それにしても彼女は僕なんかのことを知っていたのだろうか……それだけは分からなかった。
「なんで水瀬さんは僕なんかのことを知ってたの……?」
水瀬さんは、この言葉に君何言ってるの?とでも言いたげな顔をする。
「いや、だから同じクラスじゃん?」
「まあ、そうなんだけどさ……」
さも当然かのような言い方をするな、コミ障なめんな……
なんてことを心の中で言いながらも、ただただ僕たちの前にはまたあの静寂があるだけだった。

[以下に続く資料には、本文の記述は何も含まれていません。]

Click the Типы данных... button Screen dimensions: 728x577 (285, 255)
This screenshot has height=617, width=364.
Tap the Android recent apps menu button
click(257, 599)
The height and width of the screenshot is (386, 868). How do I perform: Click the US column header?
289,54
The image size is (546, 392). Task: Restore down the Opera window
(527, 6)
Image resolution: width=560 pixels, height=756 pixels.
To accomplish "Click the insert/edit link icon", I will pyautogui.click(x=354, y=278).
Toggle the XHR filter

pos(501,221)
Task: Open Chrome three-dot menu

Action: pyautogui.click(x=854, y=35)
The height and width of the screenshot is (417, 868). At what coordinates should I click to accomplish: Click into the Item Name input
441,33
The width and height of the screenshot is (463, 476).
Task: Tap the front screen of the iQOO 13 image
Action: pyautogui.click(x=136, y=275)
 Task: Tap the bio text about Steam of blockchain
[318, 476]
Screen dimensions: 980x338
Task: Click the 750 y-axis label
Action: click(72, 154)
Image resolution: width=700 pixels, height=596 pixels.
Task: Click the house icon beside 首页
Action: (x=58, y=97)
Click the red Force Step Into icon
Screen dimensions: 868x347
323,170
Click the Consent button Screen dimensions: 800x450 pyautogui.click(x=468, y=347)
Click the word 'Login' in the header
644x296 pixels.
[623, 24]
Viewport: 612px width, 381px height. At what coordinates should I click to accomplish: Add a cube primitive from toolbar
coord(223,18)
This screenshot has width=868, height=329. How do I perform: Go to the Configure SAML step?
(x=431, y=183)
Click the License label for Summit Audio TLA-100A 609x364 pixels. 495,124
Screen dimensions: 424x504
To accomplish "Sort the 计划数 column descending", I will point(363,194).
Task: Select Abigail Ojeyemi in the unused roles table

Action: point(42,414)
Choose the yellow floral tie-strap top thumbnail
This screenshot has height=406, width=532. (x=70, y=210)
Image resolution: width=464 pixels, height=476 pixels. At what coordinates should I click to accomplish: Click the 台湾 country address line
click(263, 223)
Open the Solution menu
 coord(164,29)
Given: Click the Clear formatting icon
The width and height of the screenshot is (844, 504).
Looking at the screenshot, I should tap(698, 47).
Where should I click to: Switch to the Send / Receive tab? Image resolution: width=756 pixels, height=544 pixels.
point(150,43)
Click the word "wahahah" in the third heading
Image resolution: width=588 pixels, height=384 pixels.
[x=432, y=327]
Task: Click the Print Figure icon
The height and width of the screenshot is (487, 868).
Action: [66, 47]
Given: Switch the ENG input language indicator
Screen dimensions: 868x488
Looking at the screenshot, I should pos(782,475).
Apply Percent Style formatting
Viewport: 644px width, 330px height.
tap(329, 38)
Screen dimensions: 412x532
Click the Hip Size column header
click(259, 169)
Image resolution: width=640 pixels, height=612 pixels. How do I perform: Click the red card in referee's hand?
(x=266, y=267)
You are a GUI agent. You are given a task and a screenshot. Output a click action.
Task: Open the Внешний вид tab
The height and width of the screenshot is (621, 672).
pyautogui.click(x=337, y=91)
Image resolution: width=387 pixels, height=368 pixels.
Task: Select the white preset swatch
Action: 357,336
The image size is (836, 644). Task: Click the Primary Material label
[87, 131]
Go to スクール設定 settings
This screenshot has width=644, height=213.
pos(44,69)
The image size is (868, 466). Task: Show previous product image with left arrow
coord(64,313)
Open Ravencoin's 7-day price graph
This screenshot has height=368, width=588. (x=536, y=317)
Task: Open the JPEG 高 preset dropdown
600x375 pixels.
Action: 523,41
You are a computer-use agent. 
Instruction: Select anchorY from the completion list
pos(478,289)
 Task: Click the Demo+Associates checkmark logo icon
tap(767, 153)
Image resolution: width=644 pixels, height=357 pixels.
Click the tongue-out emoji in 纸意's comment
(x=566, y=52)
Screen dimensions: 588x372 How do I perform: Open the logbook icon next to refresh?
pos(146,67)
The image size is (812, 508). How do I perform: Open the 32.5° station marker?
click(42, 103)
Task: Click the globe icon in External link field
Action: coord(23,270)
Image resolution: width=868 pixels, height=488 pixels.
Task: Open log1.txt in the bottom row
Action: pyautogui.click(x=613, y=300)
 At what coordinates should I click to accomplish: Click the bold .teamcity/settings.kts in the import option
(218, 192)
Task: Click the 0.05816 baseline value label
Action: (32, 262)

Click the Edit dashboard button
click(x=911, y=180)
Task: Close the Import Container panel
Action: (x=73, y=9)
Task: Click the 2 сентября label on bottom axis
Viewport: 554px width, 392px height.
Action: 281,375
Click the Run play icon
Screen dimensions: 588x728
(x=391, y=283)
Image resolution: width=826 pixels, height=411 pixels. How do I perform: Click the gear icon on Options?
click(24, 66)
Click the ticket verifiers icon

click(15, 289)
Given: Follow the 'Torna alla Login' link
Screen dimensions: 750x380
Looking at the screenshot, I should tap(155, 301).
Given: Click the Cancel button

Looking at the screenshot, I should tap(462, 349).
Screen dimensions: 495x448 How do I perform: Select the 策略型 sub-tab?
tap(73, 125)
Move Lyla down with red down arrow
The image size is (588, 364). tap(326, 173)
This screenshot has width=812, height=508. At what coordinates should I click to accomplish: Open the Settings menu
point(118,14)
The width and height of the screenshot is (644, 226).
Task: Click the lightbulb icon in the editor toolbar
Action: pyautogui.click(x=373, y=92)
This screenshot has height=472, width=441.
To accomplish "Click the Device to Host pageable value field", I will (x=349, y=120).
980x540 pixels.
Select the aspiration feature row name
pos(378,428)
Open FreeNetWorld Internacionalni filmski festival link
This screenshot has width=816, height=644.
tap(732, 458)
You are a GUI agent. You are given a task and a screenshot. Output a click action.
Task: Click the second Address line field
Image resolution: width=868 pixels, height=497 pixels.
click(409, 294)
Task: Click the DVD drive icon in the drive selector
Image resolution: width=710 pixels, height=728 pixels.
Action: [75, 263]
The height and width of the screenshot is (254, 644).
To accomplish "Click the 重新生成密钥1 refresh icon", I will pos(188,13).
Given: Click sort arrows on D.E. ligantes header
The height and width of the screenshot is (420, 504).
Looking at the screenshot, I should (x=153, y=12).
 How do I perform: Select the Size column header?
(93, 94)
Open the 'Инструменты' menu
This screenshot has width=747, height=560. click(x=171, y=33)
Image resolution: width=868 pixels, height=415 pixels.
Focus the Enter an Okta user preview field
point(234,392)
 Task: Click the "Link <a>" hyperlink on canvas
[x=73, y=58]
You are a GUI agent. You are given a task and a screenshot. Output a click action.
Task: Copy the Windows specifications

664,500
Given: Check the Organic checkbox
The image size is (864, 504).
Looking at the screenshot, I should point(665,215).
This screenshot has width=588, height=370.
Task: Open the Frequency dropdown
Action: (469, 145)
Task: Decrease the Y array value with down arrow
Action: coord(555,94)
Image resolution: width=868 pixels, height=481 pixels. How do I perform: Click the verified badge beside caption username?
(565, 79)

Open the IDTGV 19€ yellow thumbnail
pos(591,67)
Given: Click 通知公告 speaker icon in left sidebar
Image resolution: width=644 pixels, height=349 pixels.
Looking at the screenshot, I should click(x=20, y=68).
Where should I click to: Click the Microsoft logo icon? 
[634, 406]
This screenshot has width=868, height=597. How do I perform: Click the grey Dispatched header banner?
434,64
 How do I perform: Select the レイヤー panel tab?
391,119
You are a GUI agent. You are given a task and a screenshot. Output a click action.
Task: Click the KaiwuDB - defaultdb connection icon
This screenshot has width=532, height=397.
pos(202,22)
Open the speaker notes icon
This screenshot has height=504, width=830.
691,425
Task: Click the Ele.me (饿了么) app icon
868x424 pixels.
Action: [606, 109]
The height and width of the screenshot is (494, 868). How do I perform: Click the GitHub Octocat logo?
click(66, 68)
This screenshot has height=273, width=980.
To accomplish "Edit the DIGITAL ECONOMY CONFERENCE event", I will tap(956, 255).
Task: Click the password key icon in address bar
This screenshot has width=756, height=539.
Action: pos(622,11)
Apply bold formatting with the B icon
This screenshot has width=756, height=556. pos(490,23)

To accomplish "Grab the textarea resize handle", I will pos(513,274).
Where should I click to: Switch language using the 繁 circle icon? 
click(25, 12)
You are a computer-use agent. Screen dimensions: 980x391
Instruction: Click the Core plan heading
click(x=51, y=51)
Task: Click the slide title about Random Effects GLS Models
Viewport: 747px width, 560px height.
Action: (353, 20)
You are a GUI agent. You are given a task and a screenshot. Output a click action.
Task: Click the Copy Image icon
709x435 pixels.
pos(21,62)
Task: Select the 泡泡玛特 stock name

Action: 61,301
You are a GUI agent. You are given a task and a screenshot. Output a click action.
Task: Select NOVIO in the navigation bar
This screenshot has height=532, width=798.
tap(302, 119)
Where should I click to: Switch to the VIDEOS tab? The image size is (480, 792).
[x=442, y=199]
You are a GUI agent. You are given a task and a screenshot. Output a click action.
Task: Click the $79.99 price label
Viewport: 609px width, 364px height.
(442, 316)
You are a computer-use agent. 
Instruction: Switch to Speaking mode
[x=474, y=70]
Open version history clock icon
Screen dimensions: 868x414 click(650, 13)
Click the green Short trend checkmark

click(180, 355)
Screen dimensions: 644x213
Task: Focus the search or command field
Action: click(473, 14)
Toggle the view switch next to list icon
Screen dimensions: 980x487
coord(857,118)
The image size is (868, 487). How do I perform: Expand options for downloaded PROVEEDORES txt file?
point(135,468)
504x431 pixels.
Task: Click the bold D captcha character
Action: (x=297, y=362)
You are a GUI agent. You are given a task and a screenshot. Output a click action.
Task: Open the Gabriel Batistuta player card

別に何かあったわけでもないのに、気まずい感じがした。
「あ、あの……」
どちらが先だっただろうか……
僕らはほぼ同時にこの静寂を打ち破った。
「あれ?言うタイミングかぶっちゃったね?」
「そうだな……」
そういうと水瀬さんはクスクスと笑い始めた。
「何かシリアスな場面みたいになっちゃってたね」
「別に水瀬さんと何かあったわけじゃないのにな」
「まるで告白してるときみたいだったね~」
「何それ?僕には経験ないから分かんないんだけど」
「マジ~?」
「コミ障なめんなよ?」
「はいはいすみませんでした~」
「はいはいじゃないよほんとに~」
こう言いながら僕が自然に笑えていることに気が付いた。
もちろん水瀬さんもそれに気づかないはずもなく……
「なんだ、春風希くんも笑うんじゃん」
なんて結構失礼なことを言ってきたりなんかもした。
「当たり前だろ?僕だって笑うよ」
「そりゃそうだよね~」
「ただそうやって笑いあう友達がいないだけだ」
「あ……うん」
正直この一言は余計だったのかもしれない、水瀬さんがめちゃくちゃ困っている。
「なんかごめん……」
「いや、気にするな」
「ごめん……」
その一言を最後に言葉が途切れ、またあの静寂が訪れる。
たった数秒のはずなのに何分にも感じられた。
水瀬さんは少しの間俯いた。
「その……ということは今もまだ友達いないの……?」
何も言わずに僕は小さく一回だけ頷いた。
水瀬さんはまた少し俯いたが、何かを閃いたふうにこちらを見る。
「じゃあさ、私が友達になってあげるよ!」
「はい……?」
今日初対面の陰キャに対してそれが言えるのは結構すごいと思ったが、友達ってこんな感じでなるものだっけという問いが頭の中で反芻して、しばらく黙り込んでしまった。おまけに
「ダメ……かな……?」
そういう水瀬さんのねだるような上目遣いも見ることができなかった。
ん……?あれ?意外としっかりと見てないか?
それから一時間もの時間が経って、やっと僕と水瀬さんは友達(?)となったわけだが……
「春風希くん~♡」
そういう水瀬さんは今僕の隣、それも手を伸ばさなくても触れられそうな位置にいる。
どうしてこうなった……
その理由を知るには少しばかり時間をさかのぼる必要がある。